** Opening Input data block **
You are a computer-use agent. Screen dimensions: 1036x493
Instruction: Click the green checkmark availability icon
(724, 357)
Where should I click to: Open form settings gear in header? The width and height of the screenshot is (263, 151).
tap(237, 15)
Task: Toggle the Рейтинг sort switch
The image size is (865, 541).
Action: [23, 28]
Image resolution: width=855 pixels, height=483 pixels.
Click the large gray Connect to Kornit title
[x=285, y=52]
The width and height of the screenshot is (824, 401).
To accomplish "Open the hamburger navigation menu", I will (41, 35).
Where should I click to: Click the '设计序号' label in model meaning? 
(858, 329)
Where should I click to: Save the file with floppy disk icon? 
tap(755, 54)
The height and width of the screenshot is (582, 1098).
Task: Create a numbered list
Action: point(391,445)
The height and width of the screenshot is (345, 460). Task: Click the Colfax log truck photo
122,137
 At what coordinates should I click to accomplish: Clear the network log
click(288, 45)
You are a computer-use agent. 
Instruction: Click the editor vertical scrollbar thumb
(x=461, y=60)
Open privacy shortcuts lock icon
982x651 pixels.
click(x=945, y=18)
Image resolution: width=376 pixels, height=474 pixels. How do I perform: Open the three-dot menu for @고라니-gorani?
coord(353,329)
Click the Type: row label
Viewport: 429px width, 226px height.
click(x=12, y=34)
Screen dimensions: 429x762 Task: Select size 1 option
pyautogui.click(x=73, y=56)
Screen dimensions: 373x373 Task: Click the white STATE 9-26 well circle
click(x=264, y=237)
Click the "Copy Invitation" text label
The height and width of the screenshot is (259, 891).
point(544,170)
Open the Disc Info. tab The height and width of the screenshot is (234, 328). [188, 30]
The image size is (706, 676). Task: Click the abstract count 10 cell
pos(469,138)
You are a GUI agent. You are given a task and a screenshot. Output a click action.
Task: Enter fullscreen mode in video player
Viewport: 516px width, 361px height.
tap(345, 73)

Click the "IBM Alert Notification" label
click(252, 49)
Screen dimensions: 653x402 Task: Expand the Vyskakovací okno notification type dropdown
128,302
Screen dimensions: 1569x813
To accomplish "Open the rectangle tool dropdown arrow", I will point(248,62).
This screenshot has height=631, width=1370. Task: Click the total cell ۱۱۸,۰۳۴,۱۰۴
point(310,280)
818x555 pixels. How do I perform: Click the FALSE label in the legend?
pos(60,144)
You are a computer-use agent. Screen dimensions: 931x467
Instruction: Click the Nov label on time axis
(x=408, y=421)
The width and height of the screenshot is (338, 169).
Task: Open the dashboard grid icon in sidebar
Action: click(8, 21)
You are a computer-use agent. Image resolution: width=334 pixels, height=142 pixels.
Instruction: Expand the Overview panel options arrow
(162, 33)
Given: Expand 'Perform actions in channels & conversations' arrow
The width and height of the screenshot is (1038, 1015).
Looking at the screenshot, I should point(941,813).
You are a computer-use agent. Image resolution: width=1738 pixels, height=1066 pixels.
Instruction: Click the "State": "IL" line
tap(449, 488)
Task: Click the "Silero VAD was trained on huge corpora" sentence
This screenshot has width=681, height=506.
** Closing Input data block **
§ **Task goal**: Every entry above must be returned word for word.

§ **Task response**:
You are a computer-use agent. Screen dimensions: 1036x493
Instruction: Click the green checkmark availability icon
(724, 357)
Where should I click to: Open form settings gear in header? The width and height of the screenshot is (263, 151).
tap(237, 15)
Task: Toggle the Рейтинг sort switch
The image size is (865, 541).
Action: [23, 28]
Image resolution: width=855 pixels, height=483 pixels.
Click the large gray Connect to Kornit title
[x=285, y=52]
The width and height of the screenshot is (824, 401).
To accomplish "Open the hamburger navigation menu", I will (41, 35).
Where should I click to: Click the '设计序号' label in model meaning? 
(858, 329)
Where should I click to: Save the file with floppy disk icon? 
tap(755, 54)
The height and width of the screenshot is (582, 1098).
Task: Create a numbered list
Action: point(391,445)
The height and width of the screenshot is (345, 460). Task: Click the Colfax log truck photo
122,137
 At what coordinates should I click to accomplish: Clear the network log
click(288, 45)
You are a computer-use agent. 
Instruction: Click the editor vertical scrollbar thumb
(x=461, y=60)
Open privacy shortcuts lock icon
982x651 pixels.
click(x=945, y=18)
Image resolution: width=376 pixels, height=474 pixels. How do I perform: Open the three-dot menu for @고라니-gorani?
coord(353,329)
Click the Type: row label
Viewport: 429px width, 226px height.
click(x=12, y=34)
Screen dimensions: 429x762 Task: Select size 1 option
pyautogui.click(x=73, y=56)
Screen dimensions: 373x373 Task: Click the white STATE 9-26 well circle
click(x=264, y=237)
Click the "Copy Invitation" text label
The height and width of the screenshot is (259, 891).
point(544,170)
Open the Disc Info. tab The height and width of the screenshot is (234, 328). [188, 30]
The image size is (706, 676). Task: Click the abstract count 10 cell
pos(469,138)
You are a GUI agent. You are given a task and a screenshot. Output a click action.
Task: Enter fullscreen mode in video player
Viewport: 516px width, 361px height.
tap(345, 73)

Click the "IBM Alert Notification" label
click(252, 49)
Screen dimensions: 653x402 Task: Expand the Vyskakovací okno notification type dropdown
128,302
Screen dimensions: 1569x813
To accomplish "Open the rectangle tool dropdown arrow", I will point(248,62).
This screenshot has height=631, width=1370. Task: Click the total cell ۱۱۸,۰۳۴,۱۰۴
point(310,280)
818x555 pixels. How do I perform: Click the FALSE label in the legend?
pos(60,144)
You are a computer-use agent. Screen dimensions: 931x467
Instruction: Click the Nov label on time axis
(x=408, y=421)
The width and height of the screenshot is (338, 169).
Task: Open the dashboard grid icon in sidebar
Action: click(8, 21)
You are a computer-use agent. Image resolution: width=334 pixels, height=142 pixels.
Instruction: Expand the Overview panel options arrow
(162, 33)
Given: Expand 'Perform actions in channels & conversations' arrow
The width and height of the screenshot is (1038, 1015).
Looking at the screenshot, I should point(941,813).
You are a computer-use agent. Image resolution: width=1738 pixels, height=1066 pixels.
Instruction: Click the "State": "IL" line
tap(449, 488)
Task: Click the "Silero VAD was trained on huge corpora" sentence
This screenshot has width=681, height=506.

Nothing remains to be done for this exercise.